One day, after having a fun day on a trip with the kids, we returned to the motorhome for some needed rest. When I put my key into the lock to unlock the door, nothing happened. The door was still locked.

Nothing we did would make the door open. We were stranded in the parking lot on the outside of our motorhome. We presumed something had gone wrong with the door latching mechanism causing the handle on the outside not to work.

After checking all the windows, we found one that was unlocked. We slid it open and lifted our youngest son up and into the motorhome through the window. He then opened the door from the inside. 

I pulled out my tools and took the latch off the door to find one of the interior parts had broken. I was able to remove some parts so we could just use the dead bolt for the remainder of the trip. Once home, I took the motorhome to the service department and the door was repaired. 

Milk and Cookies

My mom and dad took the kids on a trip in their motorhome to a nearby lake for a planned grandparent/grandkid adventure. On the way home an unknown malfunction killed the motorhome’s engine. After letting it sit a while, the engine started again only to quit again in a few miles.
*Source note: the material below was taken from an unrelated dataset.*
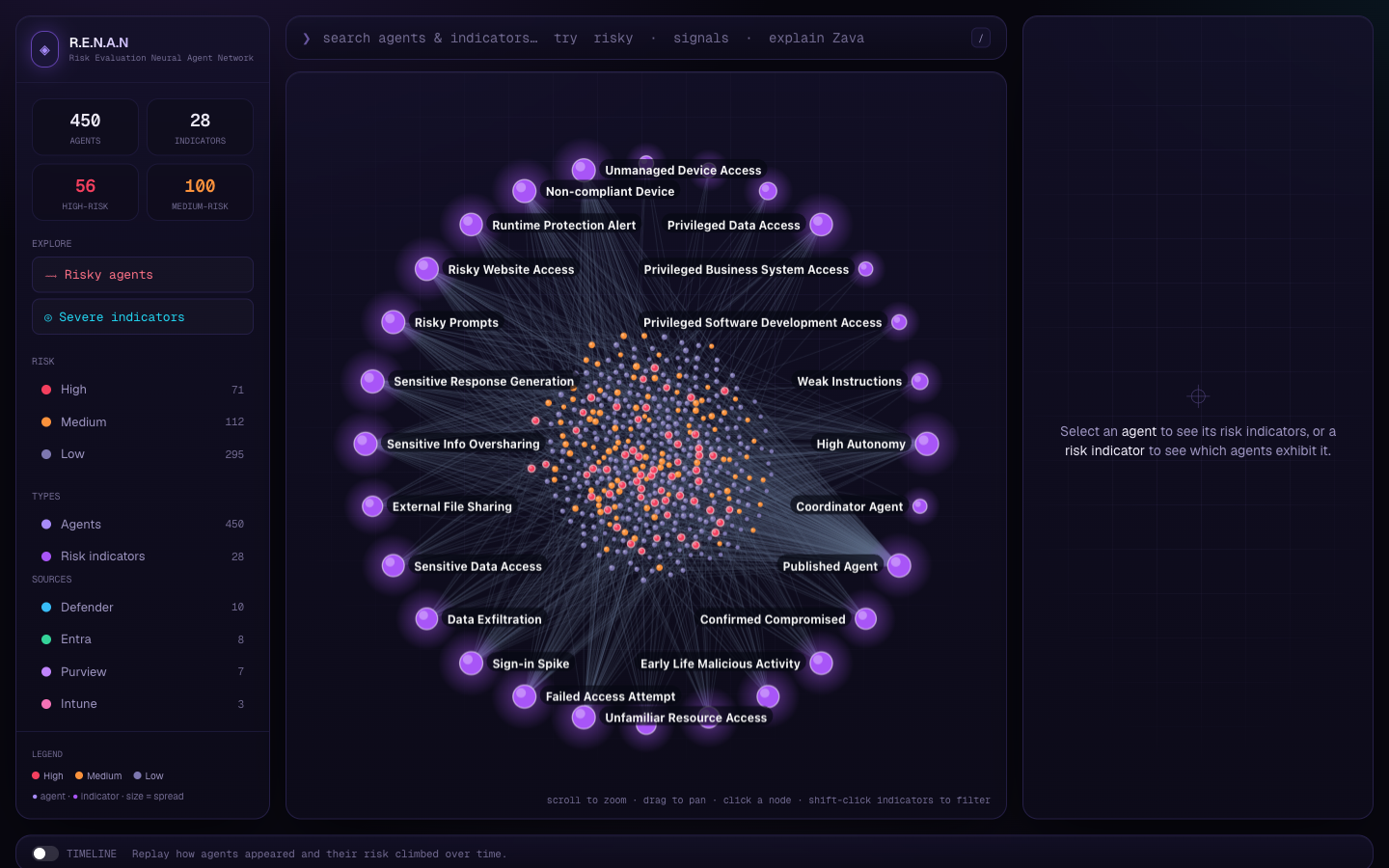
Task: Click the slash shortcut icon in search bar
Action: pos(981,39)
Grandma made the best of it while grandpa grumbled. Every time the motorhome would quit, grandma took out the milk and cookies and she and the kids had a little party. After a few of these the kids were rooting for the motorhome to quit so they could have some more cookies. 

Grandpa said it was the longest trip home from the lake he ever experienced. The kids still talk about it to this day as one of their great travelling memories. 

When life gives you lemons, make lemonade

There are so many more stories and memories that were generated when something went wrong, and not just when we were RVing. While brainstorming for this article, my wife and I listed a dozen other stories that could have been included in this article, but I think you have heard enough to get the picture. The times when things went wrong are the memories we talk about when we get together. Cherish them as they not only make you stronger, but make for the best stories.

When the inevitable break down occurs, find a way to continue your journey and get the repairs done at the same time. There is usually a way to continue to have fun in the process. If you don’t make a big deal about the breakdown, then the kids won’t either. 

Sometimes I did make a big deal about a problem and I could tell it affected the kids. A few months after getting lost on a trip and subsequently losing  my temper, my son got me a Garmin for Christmas. I think he didn’t want me to get lost again.

Don’t lose your cool when things go wrong. Just work out a solution and this too shall pass. Today, my kids do a better job about going with the flow than I did when they were growing up. Learn to go with the flow and your life will be a lot more peaceful.